▶ _Aim of the exercise_:
The required output is the lines below from the line containing "Premier League Anglaise (258, 26)" to the line containing "[Phone-alt] (351, 866)", inclusive, retyped exactly. No other lines belong in it.

▶ _Source data_:
------------------------------
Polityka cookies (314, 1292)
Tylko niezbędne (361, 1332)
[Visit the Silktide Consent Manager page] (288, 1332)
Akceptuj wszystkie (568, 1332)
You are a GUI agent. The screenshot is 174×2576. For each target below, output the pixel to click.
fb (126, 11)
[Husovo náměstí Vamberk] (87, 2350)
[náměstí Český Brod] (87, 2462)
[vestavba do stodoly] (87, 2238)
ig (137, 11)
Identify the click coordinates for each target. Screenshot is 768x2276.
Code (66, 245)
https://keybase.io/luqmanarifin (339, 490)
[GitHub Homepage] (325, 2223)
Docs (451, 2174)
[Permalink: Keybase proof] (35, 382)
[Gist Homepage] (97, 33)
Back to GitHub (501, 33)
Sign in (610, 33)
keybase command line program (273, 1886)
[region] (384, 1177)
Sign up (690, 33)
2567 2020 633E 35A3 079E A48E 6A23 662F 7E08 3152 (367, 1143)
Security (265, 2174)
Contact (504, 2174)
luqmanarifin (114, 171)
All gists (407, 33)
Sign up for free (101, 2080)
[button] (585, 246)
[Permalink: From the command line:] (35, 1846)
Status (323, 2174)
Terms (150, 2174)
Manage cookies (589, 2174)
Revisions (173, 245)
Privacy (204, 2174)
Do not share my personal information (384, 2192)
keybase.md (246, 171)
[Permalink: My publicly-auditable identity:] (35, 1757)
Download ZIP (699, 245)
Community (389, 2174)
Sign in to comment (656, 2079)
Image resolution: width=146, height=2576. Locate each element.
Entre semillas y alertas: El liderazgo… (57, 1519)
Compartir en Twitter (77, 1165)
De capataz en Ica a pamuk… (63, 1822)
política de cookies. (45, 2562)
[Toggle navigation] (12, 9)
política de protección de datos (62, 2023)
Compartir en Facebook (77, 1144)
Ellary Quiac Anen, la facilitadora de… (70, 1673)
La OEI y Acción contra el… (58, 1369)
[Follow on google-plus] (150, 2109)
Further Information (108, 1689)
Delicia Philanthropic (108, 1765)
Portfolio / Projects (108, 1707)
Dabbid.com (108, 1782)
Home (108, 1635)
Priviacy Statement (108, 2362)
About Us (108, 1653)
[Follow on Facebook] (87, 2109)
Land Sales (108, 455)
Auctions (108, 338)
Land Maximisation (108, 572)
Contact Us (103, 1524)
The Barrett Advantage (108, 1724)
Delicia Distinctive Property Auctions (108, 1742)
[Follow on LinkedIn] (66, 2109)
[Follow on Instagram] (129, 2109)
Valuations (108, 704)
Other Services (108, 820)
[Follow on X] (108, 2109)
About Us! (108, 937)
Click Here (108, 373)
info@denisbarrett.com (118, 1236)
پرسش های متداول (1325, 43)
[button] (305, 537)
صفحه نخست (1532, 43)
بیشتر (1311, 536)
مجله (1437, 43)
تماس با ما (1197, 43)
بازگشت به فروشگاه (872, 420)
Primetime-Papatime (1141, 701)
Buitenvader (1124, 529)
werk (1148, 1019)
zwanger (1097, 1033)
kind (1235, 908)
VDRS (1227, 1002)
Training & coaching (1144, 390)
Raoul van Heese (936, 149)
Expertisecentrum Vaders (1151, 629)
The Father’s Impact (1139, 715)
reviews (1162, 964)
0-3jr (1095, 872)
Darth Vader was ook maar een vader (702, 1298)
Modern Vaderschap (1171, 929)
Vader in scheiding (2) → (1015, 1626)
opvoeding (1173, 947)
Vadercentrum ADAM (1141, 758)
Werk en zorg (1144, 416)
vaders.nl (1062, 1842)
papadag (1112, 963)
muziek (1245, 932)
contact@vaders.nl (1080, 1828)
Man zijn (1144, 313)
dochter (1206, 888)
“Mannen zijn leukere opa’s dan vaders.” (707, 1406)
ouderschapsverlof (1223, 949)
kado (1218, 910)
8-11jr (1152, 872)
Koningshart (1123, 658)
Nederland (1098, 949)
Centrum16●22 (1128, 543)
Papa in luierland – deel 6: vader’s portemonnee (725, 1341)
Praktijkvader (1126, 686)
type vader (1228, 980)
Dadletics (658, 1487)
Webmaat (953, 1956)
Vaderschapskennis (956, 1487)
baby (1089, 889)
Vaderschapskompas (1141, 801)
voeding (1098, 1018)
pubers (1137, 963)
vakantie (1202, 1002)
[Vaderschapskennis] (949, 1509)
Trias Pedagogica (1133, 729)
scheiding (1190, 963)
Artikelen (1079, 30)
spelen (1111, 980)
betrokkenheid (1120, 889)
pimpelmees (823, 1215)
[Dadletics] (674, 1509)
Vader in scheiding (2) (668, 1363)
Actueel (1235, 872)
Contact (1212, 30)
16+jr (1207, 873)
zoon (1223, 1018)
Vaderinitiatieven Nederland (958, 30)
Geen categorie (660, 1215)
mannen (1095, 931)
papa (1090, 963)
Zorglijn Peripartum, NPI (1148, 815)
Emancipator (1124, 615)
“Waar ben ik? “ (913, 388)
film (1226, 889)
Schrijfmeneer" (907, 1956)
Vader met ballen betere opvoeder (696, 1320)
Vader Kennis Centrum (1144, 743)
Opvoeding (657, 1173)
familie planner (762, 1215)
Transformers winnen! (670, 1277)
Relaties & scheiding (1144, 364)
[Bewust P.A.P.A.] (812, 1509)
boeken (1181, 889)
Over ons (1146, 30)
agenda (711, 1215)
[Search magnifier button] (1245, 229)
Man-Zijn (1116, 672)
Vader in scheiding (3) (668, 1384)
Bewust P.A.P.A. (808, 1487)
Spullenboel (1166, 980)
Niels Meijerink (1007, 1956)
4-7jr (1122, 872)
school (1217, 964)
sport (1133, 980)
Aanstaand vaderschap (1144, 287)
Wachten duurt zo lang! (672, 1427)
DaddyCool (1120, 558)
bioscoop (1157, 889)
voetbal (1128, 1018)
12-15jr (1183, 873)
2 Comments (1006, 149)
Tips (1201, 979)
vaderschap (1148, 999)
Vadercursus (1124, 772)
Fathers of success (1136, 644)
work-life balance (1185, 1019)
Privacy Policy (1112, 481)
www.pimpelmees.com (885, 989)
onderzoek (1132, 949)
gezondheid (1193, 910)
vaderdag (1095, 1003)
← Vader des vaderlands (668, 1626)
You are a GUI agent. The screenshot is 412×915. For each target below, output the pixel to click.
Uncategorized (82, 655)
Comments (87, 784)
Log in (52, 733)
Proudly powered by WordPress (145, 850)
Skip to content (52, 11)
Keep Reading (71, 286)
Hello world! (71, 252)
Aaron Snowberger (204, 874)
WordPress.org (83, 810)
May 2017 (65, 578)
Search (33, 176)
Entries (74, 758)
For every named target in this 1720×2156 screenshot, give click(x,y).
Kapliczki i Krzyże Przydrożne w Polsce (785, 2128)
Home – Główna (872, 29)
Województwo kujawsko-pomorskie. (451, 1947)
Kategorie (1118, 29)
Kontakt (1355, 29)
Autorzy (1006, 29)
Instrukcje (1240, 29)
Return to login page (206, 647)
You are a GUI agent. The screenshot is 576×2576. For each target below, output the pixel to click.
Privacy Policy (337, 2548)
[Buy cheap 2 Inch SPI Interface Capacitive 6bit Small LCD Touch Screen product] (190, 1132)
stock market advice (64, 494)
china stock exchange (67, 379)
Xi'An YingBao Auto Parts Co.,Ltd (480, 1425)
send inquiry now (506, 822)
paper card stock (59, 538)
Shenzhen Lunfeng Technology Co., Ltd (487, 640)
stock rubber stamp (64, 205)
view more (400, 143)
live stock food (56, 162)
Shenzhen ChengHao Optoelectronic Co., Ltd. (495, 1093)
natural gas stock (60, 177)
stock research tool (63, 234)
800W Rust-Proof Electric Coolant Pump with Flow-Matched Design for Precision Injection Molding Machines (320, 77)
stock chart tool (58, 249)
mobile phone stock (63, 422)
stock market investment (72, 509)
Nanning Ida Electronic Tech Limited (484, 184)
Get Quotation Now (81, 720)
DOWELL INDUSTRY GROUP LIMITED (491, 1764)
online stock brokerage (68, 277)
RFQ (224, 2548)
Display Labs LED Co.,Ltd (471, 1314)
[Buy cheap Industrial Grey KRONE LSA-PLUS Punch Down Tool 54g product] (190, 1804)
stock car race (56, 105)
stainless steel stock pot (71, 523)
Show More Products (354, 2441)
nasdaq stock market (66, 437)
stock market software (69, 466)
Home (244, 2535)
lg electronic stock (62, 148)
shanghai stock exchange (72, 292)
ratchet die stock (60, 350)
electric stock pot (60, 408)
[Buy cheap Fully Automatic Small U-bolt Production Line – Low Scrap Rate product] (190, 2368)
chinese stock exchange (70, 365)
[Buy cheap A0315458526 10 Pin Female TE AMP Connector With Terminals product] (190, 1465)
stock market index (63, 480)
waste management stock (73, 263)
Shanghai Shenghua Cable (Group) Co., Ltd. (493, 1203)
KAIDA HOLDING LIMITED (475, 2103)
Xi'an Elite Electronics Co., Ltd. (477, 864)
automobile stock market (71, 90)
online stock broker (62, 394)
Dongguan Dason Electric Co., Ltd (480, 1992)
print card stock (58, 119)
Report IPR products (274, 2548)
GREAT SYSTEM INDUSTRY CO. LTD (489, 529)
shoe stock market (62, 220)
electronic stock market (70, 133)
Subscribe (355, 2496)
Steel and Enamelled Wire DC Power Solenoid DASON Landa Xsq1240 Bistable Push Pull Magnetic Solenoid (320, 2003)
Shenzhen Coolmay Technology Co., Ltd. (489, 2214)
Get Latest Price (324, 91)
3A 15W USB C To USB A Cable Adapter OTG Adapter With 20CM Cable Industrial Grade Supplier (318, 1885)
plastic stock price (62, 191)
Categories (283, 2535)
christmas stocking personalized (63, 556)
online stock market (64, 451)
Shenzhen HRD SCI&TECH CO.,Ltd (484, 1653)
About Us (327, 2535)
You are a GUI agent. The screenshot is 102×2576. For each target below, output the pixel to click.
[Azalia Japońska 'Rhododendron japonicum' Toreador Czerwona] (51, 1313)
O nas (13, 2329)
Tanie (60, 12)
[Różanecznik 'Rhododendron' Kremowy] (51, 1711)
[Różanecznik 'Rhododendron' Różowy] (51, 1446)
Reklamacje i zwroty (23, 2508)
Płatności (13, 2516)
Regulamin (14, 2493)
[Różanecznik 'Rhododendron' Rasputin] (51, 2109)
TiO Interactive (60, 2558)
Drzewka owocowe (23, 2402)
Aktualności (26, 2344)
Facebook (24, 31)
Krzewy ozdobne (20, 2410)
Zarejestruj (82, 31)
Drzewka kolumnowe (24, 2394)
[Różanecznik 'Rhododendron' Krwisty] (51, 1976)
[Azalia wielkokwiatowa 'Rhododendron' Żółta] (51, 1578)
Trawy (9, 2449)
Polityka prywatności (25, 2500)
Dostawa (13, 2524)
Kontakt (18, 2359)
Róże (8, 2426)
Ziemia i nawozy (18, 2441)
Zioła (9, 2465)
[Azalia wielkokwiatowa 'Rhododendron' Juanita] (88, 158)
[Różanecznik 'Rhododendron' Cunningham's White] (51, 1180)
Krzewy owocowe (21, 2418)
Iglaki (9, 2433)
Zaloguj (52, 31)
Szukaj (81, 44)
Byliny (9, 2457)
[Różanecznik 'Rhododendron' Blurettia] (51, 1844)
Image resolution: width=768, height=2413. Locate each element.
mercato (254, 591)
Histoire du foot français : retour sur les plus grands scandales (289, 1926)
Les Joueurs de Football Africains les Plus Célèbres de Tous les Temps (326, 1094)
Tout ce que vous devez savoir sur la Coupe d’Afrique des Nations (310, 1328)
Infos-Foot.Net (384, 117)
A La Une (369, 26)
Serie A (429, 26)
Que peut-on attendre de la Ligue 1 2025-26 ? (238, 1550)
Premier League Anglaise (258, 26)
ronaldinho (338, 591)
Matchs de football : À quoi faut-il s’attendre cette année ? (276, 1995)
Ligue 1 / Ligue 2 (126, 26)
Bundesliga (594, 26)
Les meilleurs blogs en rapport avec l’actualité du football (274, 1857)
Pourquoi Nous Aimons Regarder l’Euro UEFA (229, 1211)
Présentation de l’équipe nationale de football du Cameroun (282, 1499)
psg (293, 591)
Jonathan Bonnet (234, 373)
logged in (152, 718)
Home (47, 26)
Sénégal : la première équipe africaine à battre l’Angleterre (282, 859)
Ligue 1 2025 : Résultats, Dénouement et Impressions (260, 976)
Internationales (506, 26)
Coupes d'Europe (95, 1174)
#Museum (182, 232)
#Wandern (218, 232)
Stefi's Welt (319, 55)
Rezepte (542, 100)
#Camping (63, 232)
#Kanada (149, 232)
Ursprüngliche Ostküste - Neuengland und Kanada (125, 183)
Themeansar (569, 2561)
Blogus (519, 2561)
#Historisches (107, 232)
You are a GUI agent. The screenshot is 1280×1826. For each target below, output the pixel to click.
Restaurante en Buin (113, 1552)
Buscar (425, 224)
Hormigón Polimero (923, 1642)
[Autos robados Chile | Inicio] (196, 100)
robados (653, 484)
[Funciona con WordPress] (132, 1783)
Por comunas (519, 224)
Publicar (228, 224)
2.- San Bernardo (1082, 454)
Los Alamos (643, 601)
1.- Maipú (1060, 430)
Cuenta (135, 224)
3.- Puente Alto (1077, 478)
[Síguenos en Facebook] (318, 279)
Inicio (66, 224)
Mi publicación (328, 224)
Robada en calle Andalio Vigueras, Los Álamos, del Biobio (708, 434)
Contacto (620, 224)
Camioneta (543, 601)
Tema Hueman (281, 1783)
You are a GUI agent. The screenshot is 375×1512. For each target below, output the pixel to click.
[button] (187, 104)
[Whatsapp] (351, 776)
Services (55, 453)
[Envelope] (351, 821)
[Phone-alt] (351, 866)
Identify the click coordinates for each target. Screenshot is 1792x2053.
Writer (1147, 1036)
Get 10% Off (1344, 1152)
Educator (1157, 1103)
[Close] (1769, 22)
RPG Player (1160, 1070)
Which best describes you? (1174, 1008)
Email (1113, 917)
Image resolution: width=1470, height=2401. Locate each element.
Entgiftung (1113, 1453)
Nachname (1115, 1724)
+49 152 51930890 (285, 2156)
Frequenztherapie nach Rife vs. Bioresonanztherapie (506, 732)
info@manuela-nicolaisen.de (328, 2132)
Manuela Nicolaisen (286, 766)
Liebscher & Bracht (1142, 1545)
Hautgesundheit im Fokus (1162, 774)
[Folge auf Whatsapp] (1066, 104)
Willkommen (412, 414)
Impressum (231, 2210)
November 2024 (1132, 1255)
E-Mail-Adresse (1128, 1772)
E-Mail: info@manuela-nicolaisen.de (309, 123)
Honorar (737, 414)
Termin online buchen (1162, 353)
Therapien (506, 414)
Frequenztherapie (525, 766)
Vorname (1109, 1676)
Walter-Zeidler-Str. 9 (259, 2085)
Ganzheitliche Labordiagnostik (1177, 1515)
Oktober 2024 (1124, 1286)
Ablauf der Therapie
------------------------------
▶ _Exercise response_:
Premier League Anglaise (258, 26)
ronaldinho (338, 591)
Matchs de football : À quoi faut-il s’attendre cette année ? (276, 1995)
Ligue 1 / Ligue 2 (126, 26)
Bundesliga (594, 26)
Les meilleurs blogs en rapport avec l’actualité du football (274, 1857)
Pourquoi Nous Aimons Regarder l’Euro UEFA (229, 1211)
Présentation de l’équipe nationale de football du Cameroun (282, 1499)
psg (293, 591)
Jonathan Bonnet (234, 373)
logged in (152, 718)
Home (47, 26)
Sénégal : la première équipe africaine à battre l’Angleterre (282, 859)
Ligue 1 2025 : Résultats, Dénouement et Impressions (260, 976)
Internationales (506, 26)
Coupes d'Europe (95, 1174)
#Museum (182, 232)
#Wandern (218, 232)
Stefi's Welt (319, 55)
Rezepte (542, 100)
#Camping (63, 232)
#Kanada (149, 232)
Ursprüngliche Ostküste - Neuengland und Kanada (125, 183)
Themeansar (569, 2561)
Blogus (519, 2561)
#Historisches (107, 232)
You are a GUI agent. The screenshot is 1280×1826. For each target below, output the pixel to click.
Restaurante en Buin (113, 1552)
Buscar (425, 224)
Hormigón Polimero (923, 1642)
[Autos robados Chile | Inicio] (196, 100)
robados (653, 484)
[Funciona con WordPress] (132, 1783)
Por comunas (519, 224)
Publicar (228, 224)
2.- San Bernardo (1082, 454)
Los Alamos (643, 601)
1.- Maipú (1060, 430)
Cuenta (135, 224)
3.- Puente Alto (1077, 478)
[Síguenos en Facebook] (318, 279)
Inicio (66, 224)
Mi publicación (328, 224)
Robada en calle Andalio Vigueras, Los Álamos, del Biobio (708, 434)
Contacto (620, 224)
Camioneta (543, 601)
Tema Hueman (281, 1783)
You are a GUI agent. The screenshot is 375×1512. For each target below, output the pixel to click.
[button] (187, 104)
[Whatsapp] (351, 776)
Services (55, 453)
[Envelope] (351, 821)
[Phone-alt] (351, 866)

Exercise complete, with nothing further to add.